LGBT CHRISTIANS, gay-rights campaigners, liberal clerics, and members of the General Synod have reacted with anger and frustration to the conclusions and “tone” of the report on human sexuality from the House of Bishops, while conservative Anglicans, and campaigners against gay marriage in the C of E, have expressed concern about its “ambiguous” recommendations.

The report, which was to include feedback from three years of Shared Conversations on sexuality, has already drawn fierce criticism from participants of the private group sessions (News, 27 January). Jayne Ozanne, a Synod member, condemned the paper as “unbelievable, unacceptable, and ungodly” after its publication last Friday.

“There is no evidence in this report that the Bishops have listened to the Shared Conversations, save their own voices and that of the Anglican Communion,” she said in a statement. “The costly and timely process, which demanded so much vulnerability from those of us who are gay, has been a complete waste of time.”

She continued: “This report fails to recognise the mounting evidence that was given of the prolonged and institutionalised spiritual abuse that has been meted out against the LGBT community. To demand that they be celibate for life because of their sexual orientation, and to only recognise one interpretation of scripture on the matter, is cruel, unjust, and ungodly.”

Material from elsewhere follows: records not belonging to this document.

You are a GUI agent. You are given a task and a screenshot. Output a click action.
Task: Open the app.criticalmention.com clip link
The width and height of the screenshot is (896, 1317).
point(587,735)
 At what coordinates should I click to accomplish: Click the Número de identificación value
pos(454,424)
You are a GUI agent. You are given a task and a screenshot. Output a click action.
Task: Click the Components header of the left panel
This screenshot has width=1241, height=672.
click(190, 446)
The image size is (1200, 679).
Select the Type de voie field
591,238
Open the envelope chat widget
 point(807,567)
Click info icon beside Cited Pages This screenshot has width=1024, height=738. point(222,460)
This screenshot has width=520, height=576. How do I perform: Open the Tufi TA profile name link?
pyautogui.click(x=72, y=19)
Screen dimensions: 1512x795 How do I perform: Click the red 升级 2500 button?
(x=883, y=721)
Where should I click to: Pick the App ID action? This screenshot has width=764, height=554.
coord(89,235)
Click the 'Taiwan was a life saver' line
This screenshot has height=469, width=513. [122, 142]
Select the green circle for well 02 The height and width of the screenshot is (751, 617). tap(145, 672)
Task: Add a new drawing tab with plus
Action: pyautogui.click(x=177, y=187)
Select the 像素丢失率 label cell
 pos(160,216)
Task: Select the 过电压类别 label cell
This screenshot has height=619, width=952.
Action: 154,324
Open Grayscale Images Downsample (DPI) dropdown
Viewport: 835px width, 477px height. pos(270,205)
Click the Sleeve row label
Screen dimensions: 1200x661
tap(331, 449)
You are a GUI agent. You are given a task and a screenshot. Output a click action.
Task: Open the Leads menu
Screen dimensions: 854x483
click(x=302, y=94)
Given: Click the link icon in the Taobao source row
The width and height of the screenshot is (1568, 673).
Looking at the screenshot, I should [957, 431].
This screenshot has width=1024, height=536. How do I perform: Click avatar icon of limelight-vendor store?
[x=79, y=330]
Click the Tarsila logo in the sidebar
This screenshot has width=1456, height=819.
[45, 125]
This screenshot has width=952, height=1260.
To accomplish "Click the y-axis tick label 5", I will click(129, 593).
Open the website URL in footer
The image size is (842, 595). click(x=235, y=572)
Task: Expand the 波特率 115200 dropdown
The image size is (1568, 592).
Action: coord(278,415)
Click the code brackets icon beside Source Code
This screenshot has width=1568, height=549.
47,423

The Lesbian and Gay Christian Movement also expressed dismay over the report, and its use of, and response to, the Shared Conversations, in an open letter to the House of Bishops, last Friday. “It is now clear that the process has almost entirely failed to hear the cries of faithful LGBTI+ people. You are proposing to formalise ‘Don’t ask, don’t tell’ among clergy in same-sex relationships.

“This essentially asks clergy to dissemble and keep the nature of their relationships hidden. . . You have done nothing to acknowledge the goodness or sanctity of the relationships of LGBTI+ people, lay and clerical. . . This outcome is an almost complete betrayal of the trust that has been placed in you.”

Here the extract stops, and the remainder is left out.